- What to do -
Reproduce the listing below, replacing each occurrence of "Click" with "Tap" and leaving everything else unchanged. Omit the pictures.

___ Provided data

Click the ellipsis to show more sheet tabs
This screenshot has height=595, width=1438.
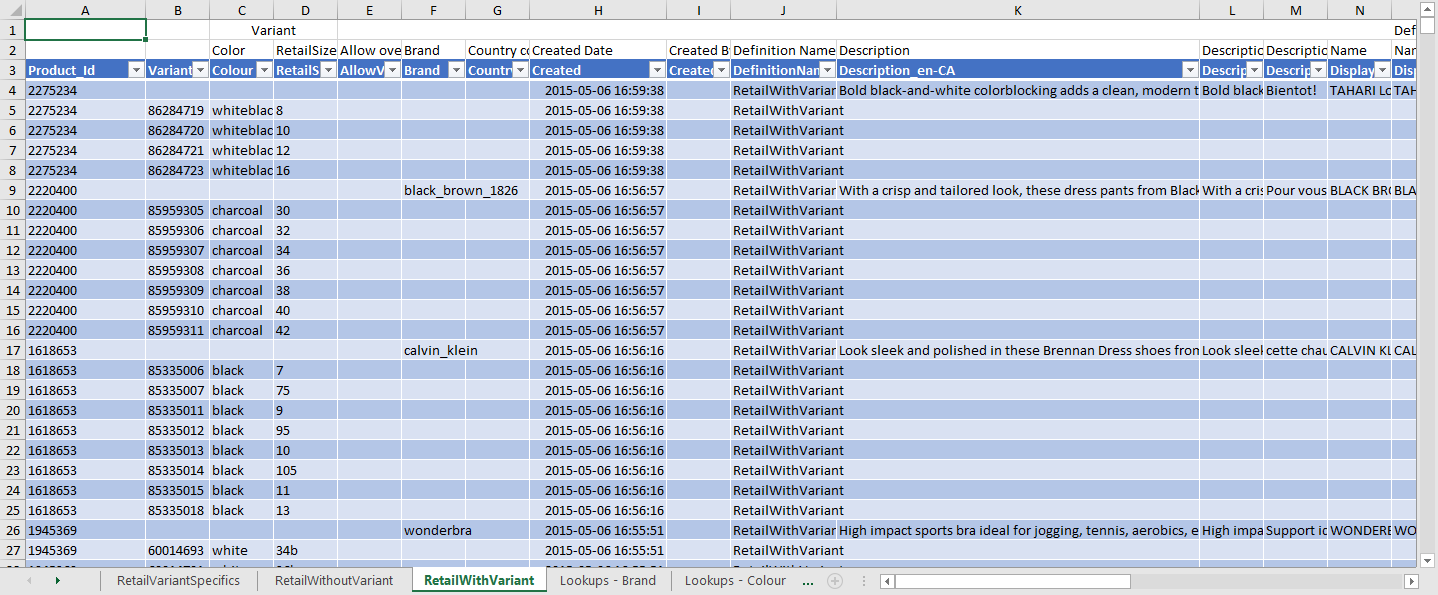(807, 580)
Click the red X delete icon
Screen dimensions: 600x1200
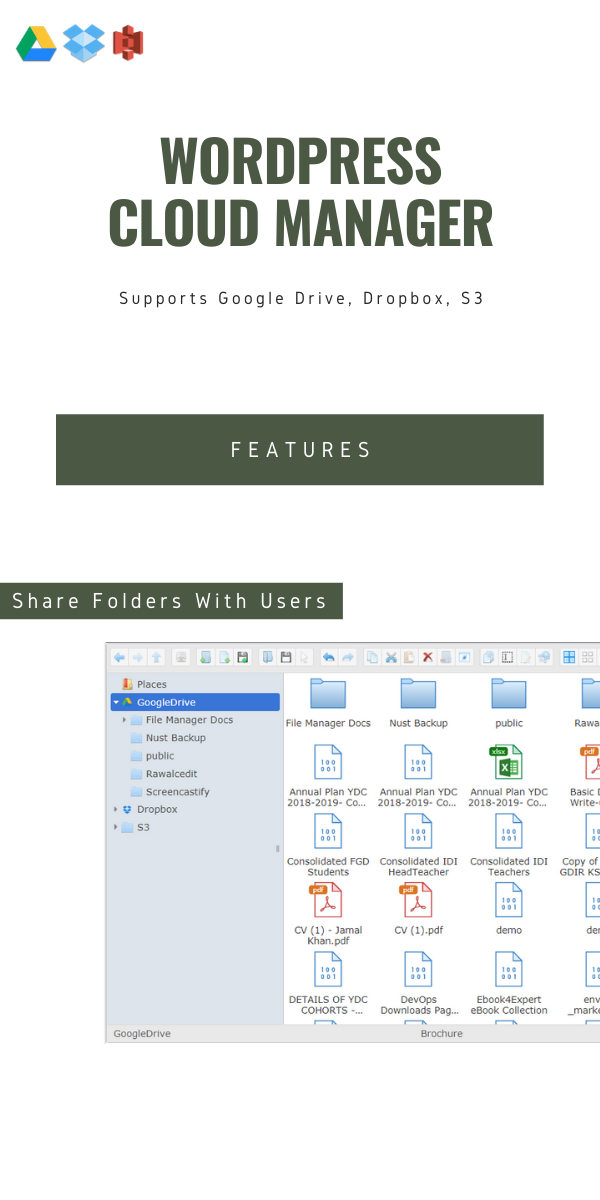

______

- Result below -
Tap the ellipsis to show more sheet tabs
This screenshot has height=595, width=1438.
(807, 580)
Tap the red X delete icon
Screen dimensions: 600x1200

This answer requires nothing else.